Boomer Esiason and Craig Carton were paired in mornings on WFAN for a decade, so it’s safe to say the pair know each other quite well. After Carton took offense to something Esiason said earlier in the week, the former NFL quarterback pointed out his former co-host has a history of remembering things.
A phone caller asked Esiason if he had any thoughts about what Carton said about him, and Esiason went to the offensive.
“Just so you know, we listen to them and they listen to us,” Esiason said. “Well I don’t know if Craig listens to us anymore. He’s doing some show somewhere — I’m not really sure where it is — but he’s doing a show somewhere in the morning. Anything that’s said here on the radio station gets to us…we love Craig, and we want Craig to do well.”

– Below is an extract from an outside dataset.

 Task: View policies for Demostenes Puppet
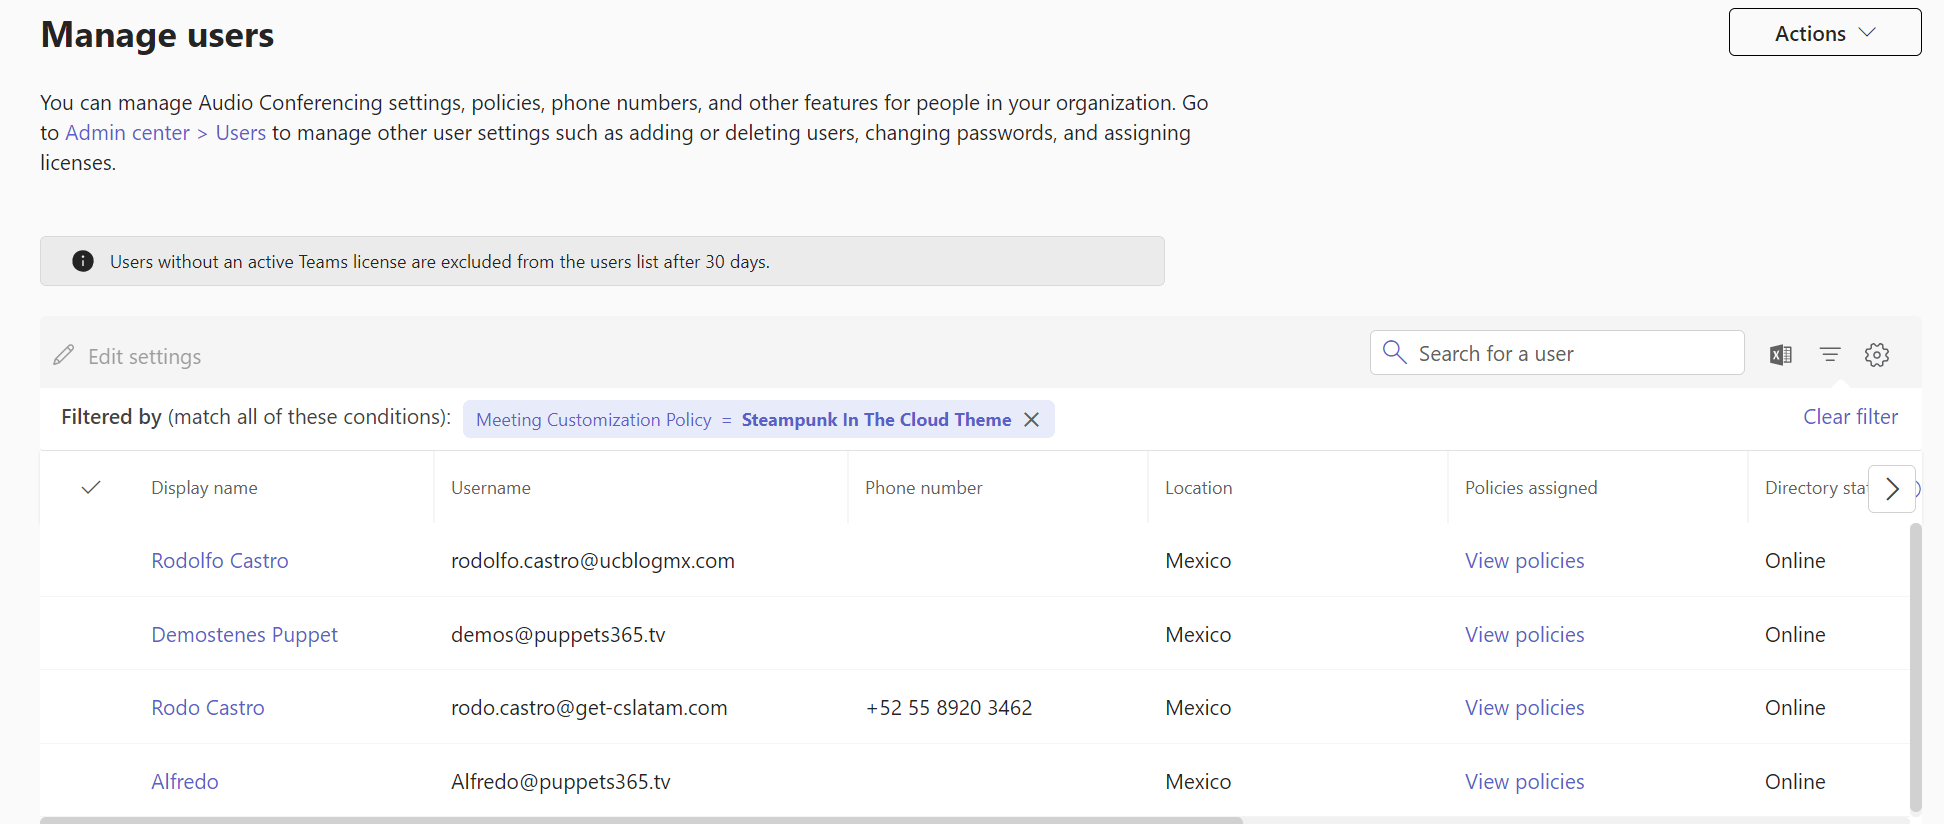tap(1524, 635)
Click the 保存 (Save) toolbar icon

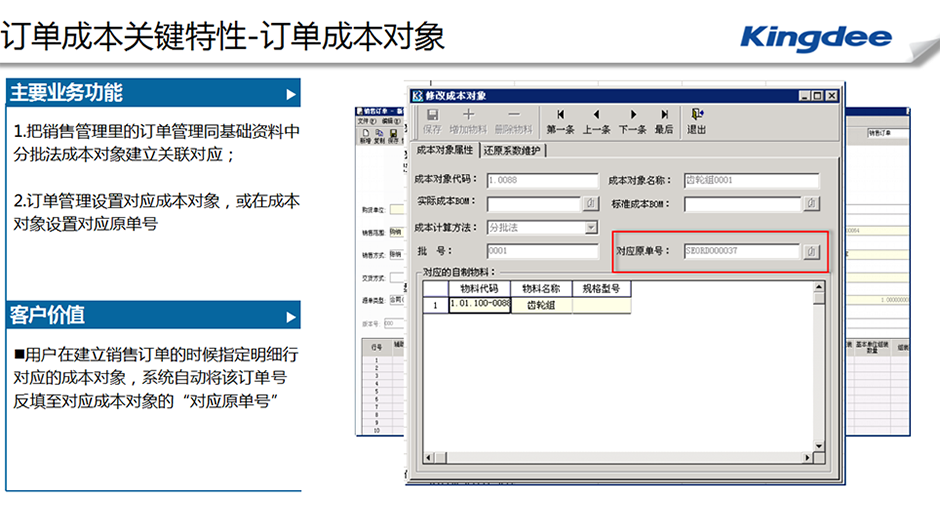click(x=431, y=121)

The question from the caller came after Gregg Giannotti was late to the morning show earlier in the week, and Carton & Roberts were surprised Boomer Esiason didn’t say the last time his co-host was late, he never saw him again, alluding to Carton being “late” for the show after his 2017 arrest for securities and wire fraud.
“He’s keeping receipts, he’s got a long memory,” Esiason said.
“People who have wronged him, he remembers,” Al Dukes said.
“How did I wrong him?,” Esiason countered. “Didn’t I do his documentary? Didn’t I give him nice quotes when he was away? Didn’t I give him nice quotes when he came back? Didn’t I call them up on their first day and say ‘You guys will be number one before you know it? I guess we don’t remember those things.”
“Nothing but support,” Giannotti quipped.
“I mean, I bought him mackerel when he was in prison. I tried to continue to do that but they wouldn’t take my credit card anymore,” Esiason revealed.
“What, is there like a mackerel quota?”, Giannotti asked.
“You could only give — I think — you could only give $300 a month,” Esiason said.
“And you were exceeding that in mackerel?”, Giannotti countered.
“I don’t know what all it entailed, all I know is that for the first three or four times there was no problem and then the next time I went on it kept declining, declining, declining. I have no idea why,” Esiason said.
“Maybe he didn’t want your mackerel,” Giannotti pondered. “Maybe he was like, ‘I don’t need this mackerel anymore. You’ve wronged me. That’s probably what he was saying. Holding a grudge.”
“That’s the thing. He likes to hold grudges,” Esiason concluded. “Then he has to go see his therapist to talk about all that stuff. And I wouldn’t say that, unless he had said that on the radio. And he’s said that on the radio.”